Nearly three quarters of Brits go to work despite feeling so ill they could legitimately stay at home, a survey of Britain’s working wounded has revealed.
The survey by AXA PPP healthcare indicates that, in the past six months alone, two thirds of working people have gone to work when they would have been well within their rights to stay at home. And during this time more than half (53 per cent) of respondents have not taken a single day off sick.
So why are we dragging ourselves into work when we’re so unwell?
In the main it’s for positive reasons, with 29 per cent of people saying they don’t want to let down their colleagues.
But there are some negative reasons, more based on fear – 24 per cent say they just have too much work to do and 15 per cent are worried their sick leave records could be used against them if their employer comes to making people redundant.
One in five people even say that they’ve used up some of their annual leave entitlement to cover up for having to take time off sick – of these, 32 per cent said they’d done this because they didn’t get paid for sick days, while 26 per cent said they were scared their sick leave record could be used against them if their employer comes to making people redundant.
Dudley Lusted, of AXA PPP healthcare, said: “Sickness absence is very often due to minor, self-limiting illnesses and, as this survey shows, most employees continue to turn up for work when they’re feeling under the weather.
“And, if they do have to take time off, they can be trusted to come back as soon as they feel well enough to work again.
“It’s wrong to subject hard working people to over zealous absence management methods such as having to report in sick to an occupational nurse ‘helpline’ or even be subjected to a lie detector test!

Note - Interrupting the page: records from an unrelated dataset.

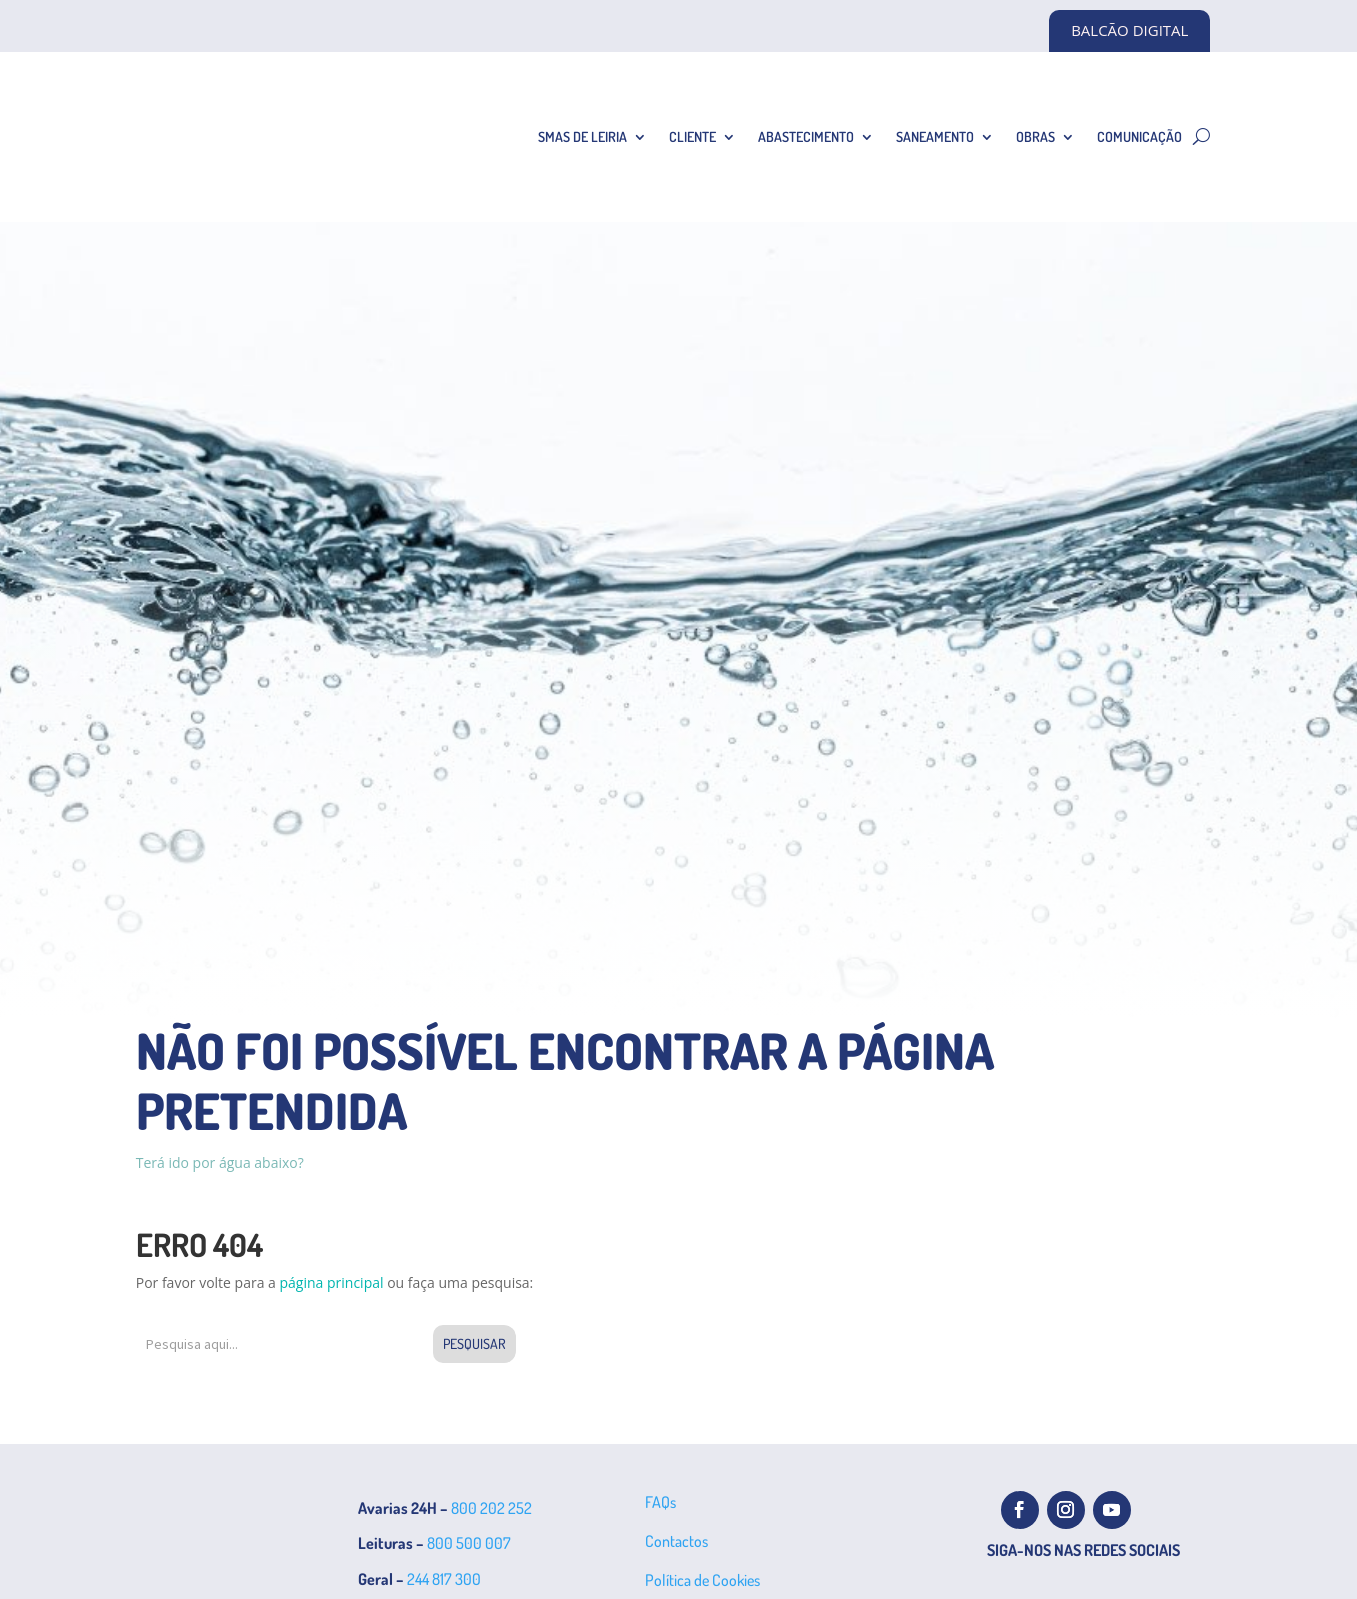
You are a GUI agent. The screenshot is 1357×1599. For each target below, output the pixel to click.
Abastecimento (806, 136)
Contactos (676, 1541)
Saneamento (935, 136)
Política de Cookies (702, 1580)
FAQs (660, 1502)
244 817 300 (444, 1579)
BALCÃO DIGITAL (1129, 30)
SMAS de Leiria (582, 136)
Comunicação (1139, 136)
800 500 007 (469, 1543)
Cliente (692, 136)
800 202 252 (491, 1508)
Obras (1035, 136)
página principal (332, 1282)
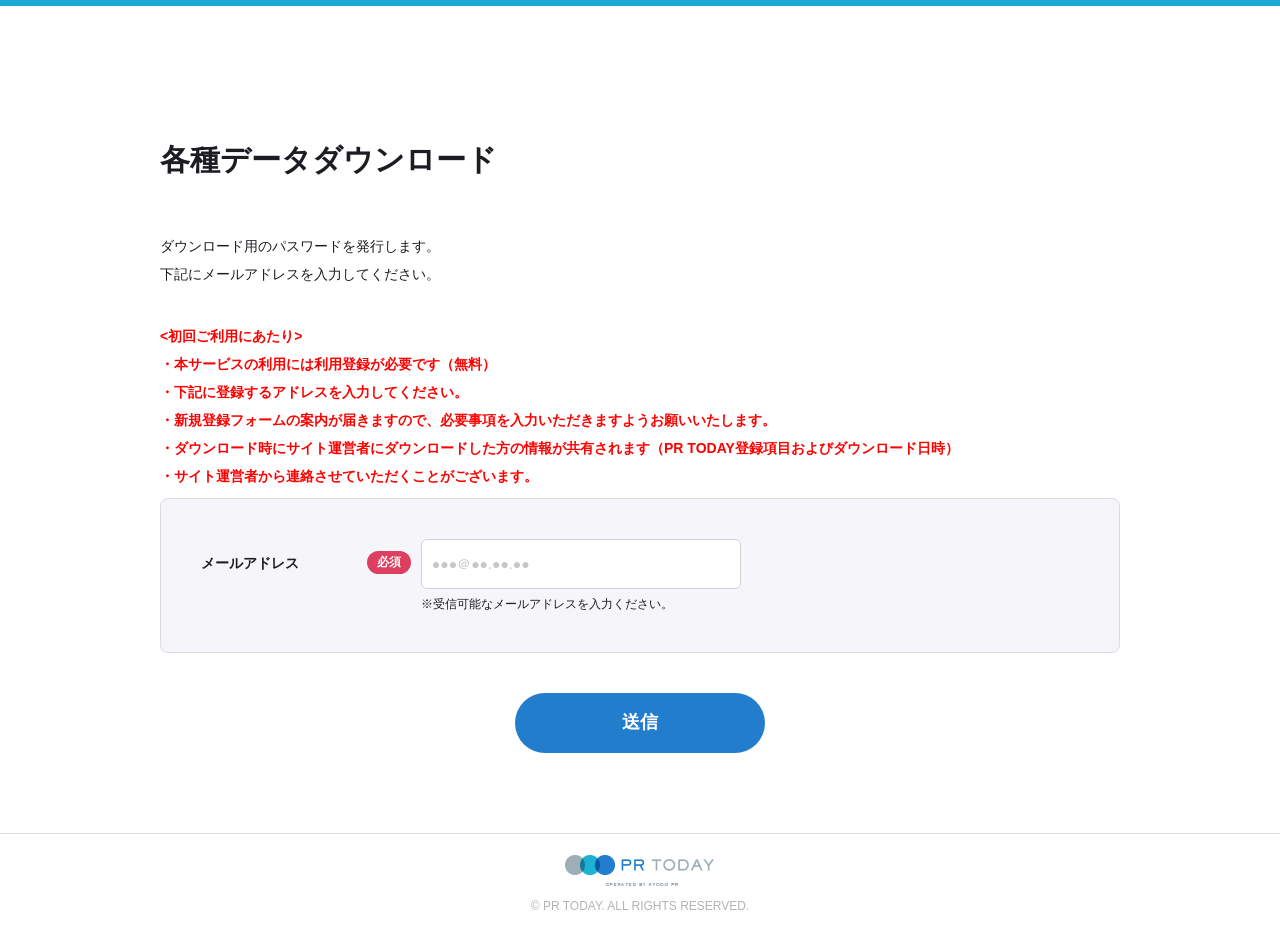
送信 (640, 722)
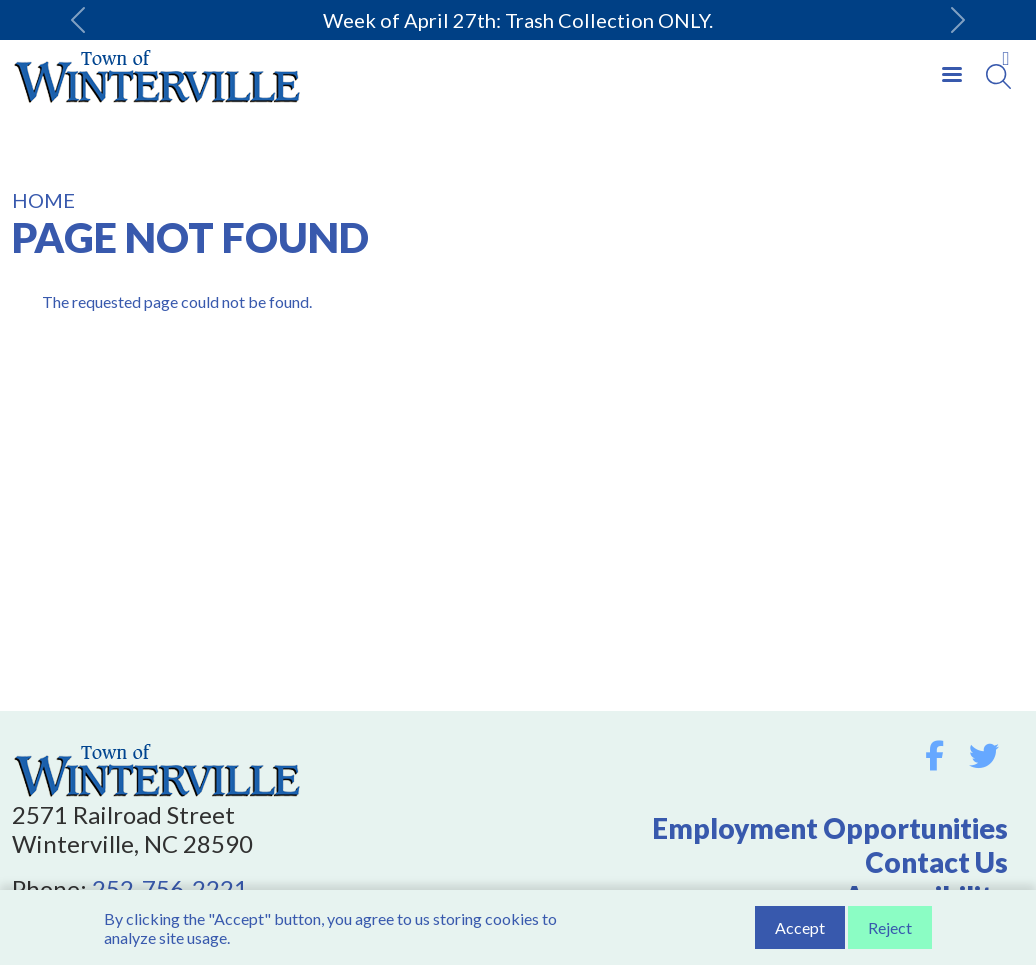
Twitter (984, 756)
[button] (77, 20)
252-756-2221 (170, 888)
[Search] (998, 77)
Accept (800, 929)
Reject (890, 929)
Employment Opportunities (830, 828)
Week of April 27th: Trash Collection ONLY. (518, 20)
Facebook (934, 756)
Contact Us (936, 862)
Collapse (1006, 59)
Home (43, 200)
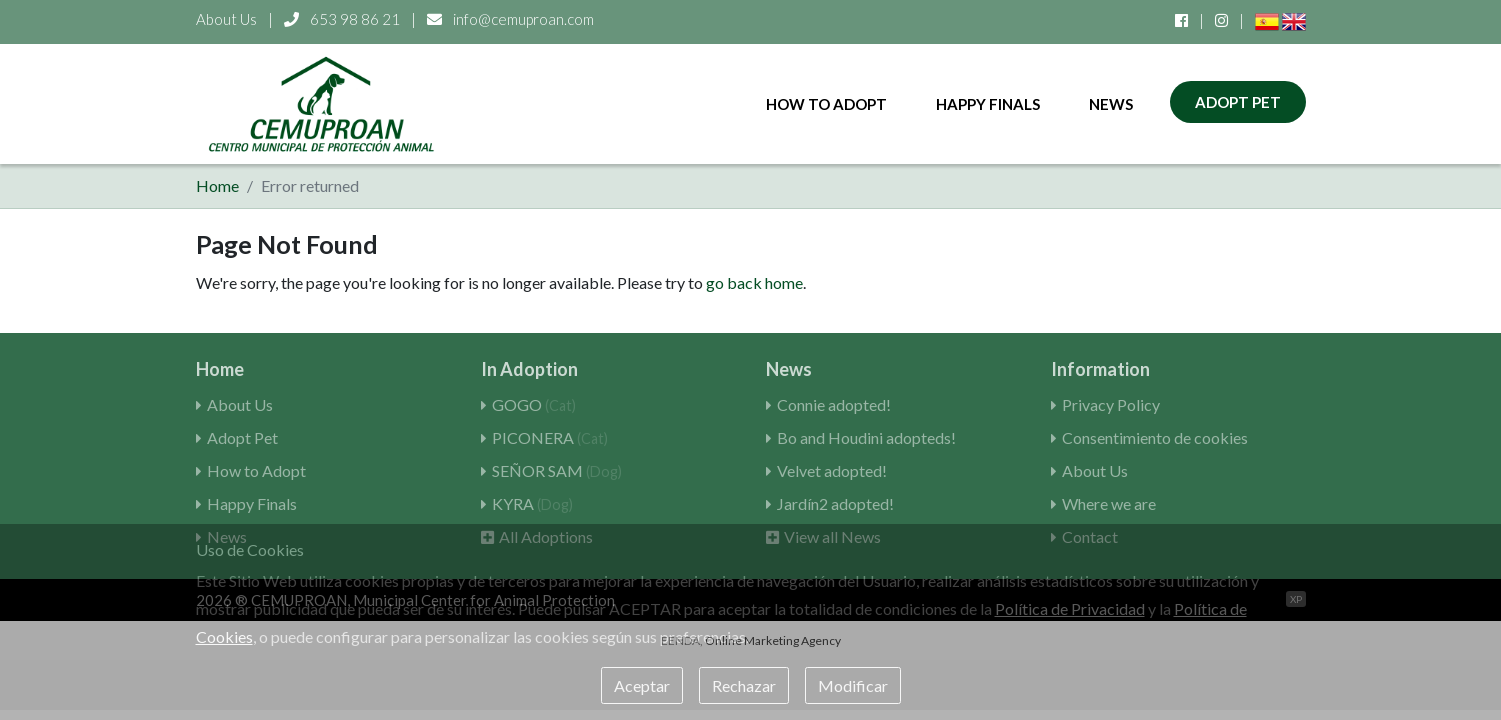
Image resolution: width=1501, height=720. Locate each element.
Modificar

The AXA PPP survey examined levels of sickness presence by profession, with some interesting variations. Nearly nine in 10 people who work in marketing, advertising and PR, or in sales solider on even when they could have stayed at home.
Likewise, 72 per cent of those working in media and creative industries kept going when they could have legitimately stayed home.
Those in the charity sector are the least likely to go to work if they are feeling unwell, with 48 per cent having never done this, followed by 46 per cent of graduate and trainee employees and 44 per cent of those working in electronics.